Changing the wikidata page may be another option. I think having one ALDI page Q125054 for both ALDI corporations and one additional entry for each ALDI Süd Q41171672 and ALDI Nord Q41171373 is also not a perfect solution. However I am not sure what thought process went into the wikidata articles and who to talk to in that regards...

bhousel commented 2 years ago

I think having one ALDI page Q125054 for both ALDI corporations and one additional entry for each ALDI Süd Q41171672 and ALDI Nord Q41171373 is also not a perfect solution. However I am not sure what thought process went into the wikidata articles and who to talk to in that regards...

I think the most recent time we changed ALDI was #5109, where the Nord/Süd split exists in Germany only, and in the other countries where they operate, it will just be named "ALDI" but point to the correct Wikidata that operates there.

sebhan2 commented 2 years ago

Thanks for linking the previous discussion. Now I understand the issue. From a german perspective splitting up the ALDI conglomerate to have just two entries on Wikidata makes a lot of sense. However by looking at the global situation this appears not to be the best solution anymore if certain countries just know the supermarket chain under the short name “ALDI”.

It is neither possible to link the german wikipedia page “de:Aldi” to ALDI Süd Q41171672 nor to ALDI Nord Q41171373 on their respective wikidata pages since the link “de:Aldi” is already linked to the wikidata page ALDI Q125054.

In the case of ALDI Süd Q41171672 and ALDI Nord Q41171373 removing the “:wikipedia” tags would make sense. I am not sure whether one should remove the “:wikipedia” tag on other brands as well. One advantage of a general removal would be consistency. However I personally like the “:wikipedia” tags. I am not sure.

peternewman commented 2 years ago

This seems to come from the 10 solar panels on the Berlin Hbf building. It's unclear whether they are operated by an external company, by the station operator "DB Station&Service AG", "DB Energie GmbH" or some other DB company.

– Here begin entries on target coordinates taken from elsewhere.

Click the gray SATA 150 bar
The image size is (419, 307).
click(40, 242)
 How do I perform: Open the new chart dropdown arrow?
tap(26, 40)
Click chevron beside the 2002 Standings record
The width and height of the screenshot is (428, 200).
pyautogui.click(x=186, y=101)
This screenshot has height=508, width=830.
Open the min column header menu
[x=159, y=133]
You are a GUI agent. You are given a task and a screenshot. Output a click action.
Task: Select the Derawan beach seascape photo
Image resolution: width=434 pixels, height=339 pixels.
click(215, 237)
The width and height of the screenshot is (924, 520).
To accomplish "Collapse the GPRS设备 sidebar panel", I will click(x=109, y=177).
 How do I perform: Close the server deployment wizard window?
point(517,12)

Maybe increasing the threshold and removing the entry helps here as well.

I don't know if the threshold is global or per category, but I can see 10 being a good number for other things like shops.

Either way, although it would probably need more processing, couldn't the threshold be changed to include an area aspect? If you discount the second solar panels (or shop) which are within say 100m of each other, then we should get a saner value for the range of something which would automagically exclude our single plant with lots of turbines/panels, but would allow somewhere with geographically dispersed things, but only a few of them.

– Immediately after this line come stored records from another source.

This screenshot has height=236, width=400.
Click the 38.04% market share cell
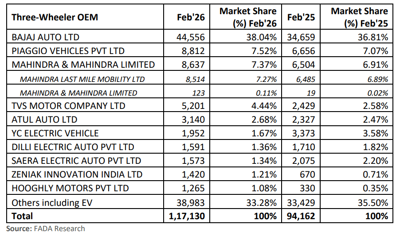(x=262, y=37)
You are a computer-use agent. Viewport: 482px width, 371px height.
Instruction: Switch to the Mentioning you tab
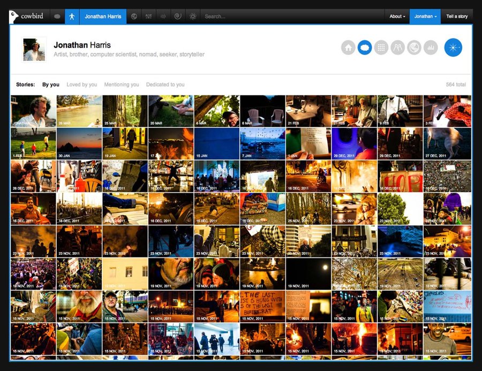tap(121, 85)
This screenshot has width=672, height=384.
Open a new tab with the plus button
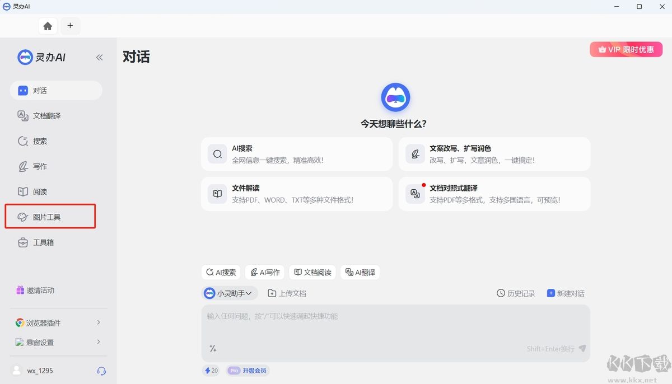pyautogui.click(x=70, y=26)
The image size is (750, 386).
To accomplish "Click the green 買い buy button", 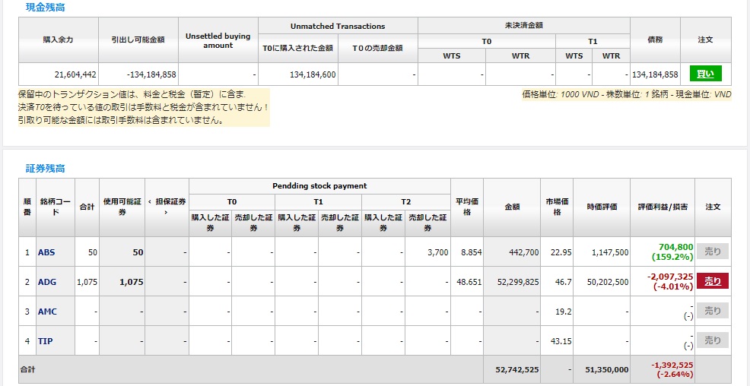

bhousel commented 2 years ago

Either way, although it would probably need more processing, couldn't the threshold be changed to include an area aspect?

We can change the threshold for collection to something other than 10 or 50, but we can't easily change it to count things differently for certain geographic areas..

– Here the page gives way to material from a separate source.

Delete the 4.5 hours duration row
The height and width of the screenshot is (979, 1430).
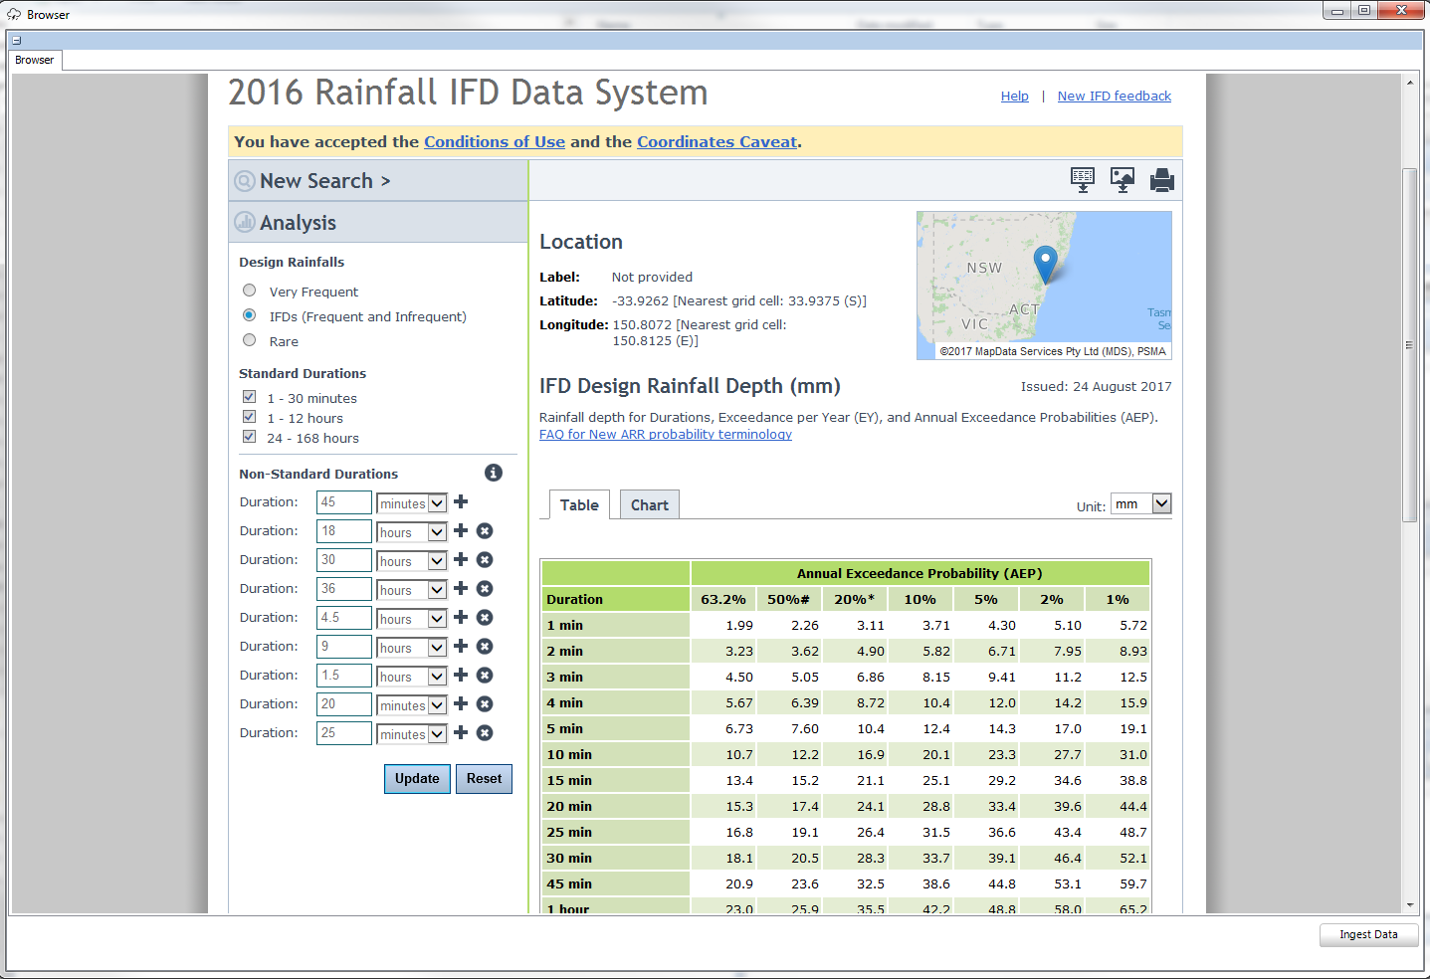[x=485, y=618]
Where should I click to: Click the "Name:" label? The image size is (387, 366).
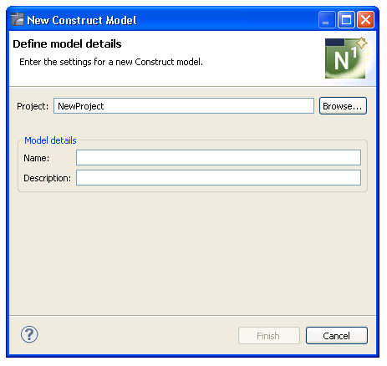[37, 158]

The collector script works with the full planet, but we prefilter it to contain only tags we are interested in counting, and use -R to discard all the child nodes, so we don't currently know where in the world the "names" are. (These steps cut the size of the planet down significantly so it doesn't crash when node tries to use it, and things should complete in reasonable time).

https://github.com/ideditor/nsi-collector/blob/e5e1752266a83b4a38e5de1527da63a9dc68b180/README.md?plain=1#L35-L36

https://github.com/ideditor/nsi-collector/blob/e5e1752266a83b4a38e5de1527da63a9dc68b180/collect_osm.js#L29-L37

peternewman commented 2 years ago

Either way, although it would probably need more processing, couldn't the threshold be changed to include an area aspect?

We can change the threshold for collection to something other than 10 or 50, but we can't easily change it to count things differently for certain geographic areas..

Ah that's unfortunate, just hashing a rounding of the coordinates ought to be enough to do the trick I'd imagine.

The collector script works with the full planet, but we prefilter it to contain only tags we are interested in counting, and use -R to discard all the child nodes, so we don't currently know where in the world the "names" are.

Presumably you mean --omit-referenced/-R means you don't have any coordinates for a way because it no longer has any nodes?